Overriding Kernel#raise

I’m writing a C++ program that has a Ruby interpreter embedded in it.
I’d like to keep all Ruby-related exceptions contained within the Ruby
runtime so that I don’t have to protect all my calls. Since native
objects can be subclassed by Ruby, you never know when a call is going
to result in the interpreter doing something.
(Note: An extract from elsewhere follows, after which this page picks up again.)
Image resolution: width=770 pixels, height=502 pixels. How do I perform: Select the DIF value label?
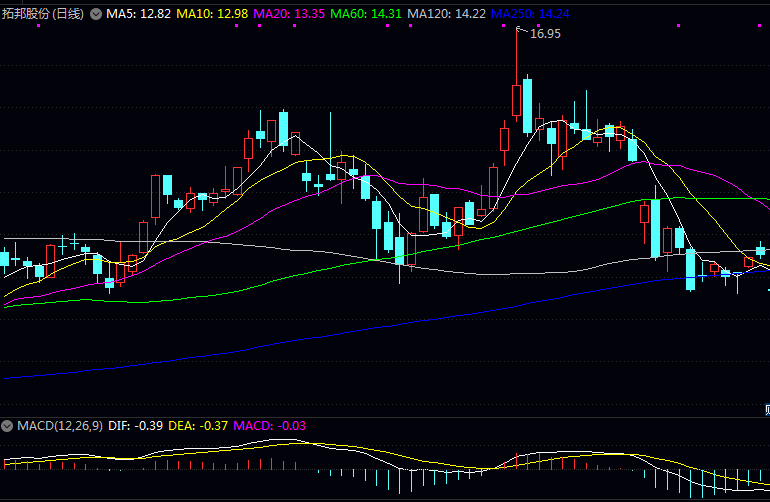pos(135,425)
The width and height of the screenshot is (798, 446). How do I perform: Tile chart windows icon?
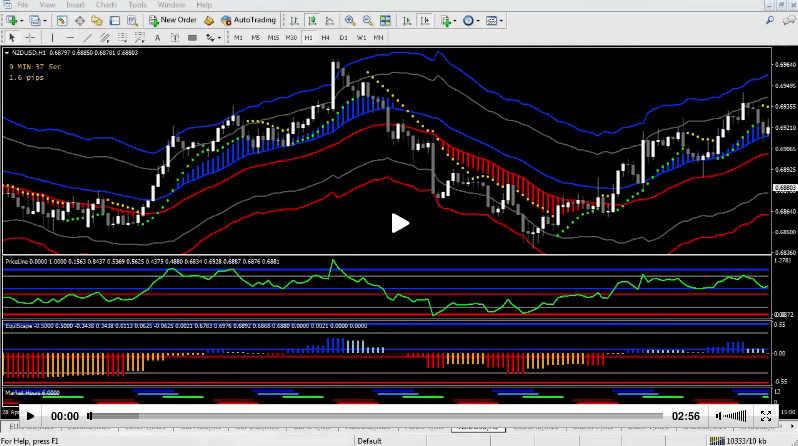[385, 19]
To contain the exceptions, I’ve overridden Kernel#raise, like this:

module Kernel
alias _raise raise

def raise(*a)
begin
if a.size == 0
_raise
elsif a.size == 1
_raise(a[0])
else
_raise(a[0], a[1])
end
rescue Exception => e
$stderr.print e.class, ": ", e.message, “\n”
$stderr.puts e.backtrace unless e.backtrace.nil?
end
end
end

I can’t shake the feeling that this is dirty and that there must be a
better way to do things. Just hoping to get some feedback on both the
concept and implementation.

The splat operator is your friend:

module Kernel
alias _raise raise

def raise(*a)
begin
_raise(*a)
rescue Exception => e
$stderr.print e.class, ": ", e.message, “\n”
$stderr.puts e.backtrace unless e.backtrace.nil?
end
end
end

As I’ve never done this or seen it done, I’m not sure how well it will
work,
but for your needs this looks fine.

Jason

Whoops. Duh. :slight_smile:

Early on in the code I hadn’t been using *a and forgot to excise those
remnants. Thanks for pointing it out.

Jason R. wrote:

The splat operator is your friend:

module Kernel
alias _raise raise

def raise(*a)
begin
_raise(*a)
rescue Exception => e
$stderr.print e.class, ": ", e.message, “\n”
$stderr.puts e.backtrace unless e.backtrace.nil?
end
end
end

As I’ve never done this or seen it done, I’m not sure how well it will
work, but for your needs this looks fine.

Jason

Arlen Christian Mart C. wrote:

I’m always a bit worried when I do this that there’s a chance I’ll be
aliasing my method right into someone else’s aliased method. Is there
any way to do this ‘safely’?

Arlen makes a good point – in my case all the scripting code has been
written from scratch by me, so I know that there are no such
interactions. But that doesn’t mean there couldn’t be.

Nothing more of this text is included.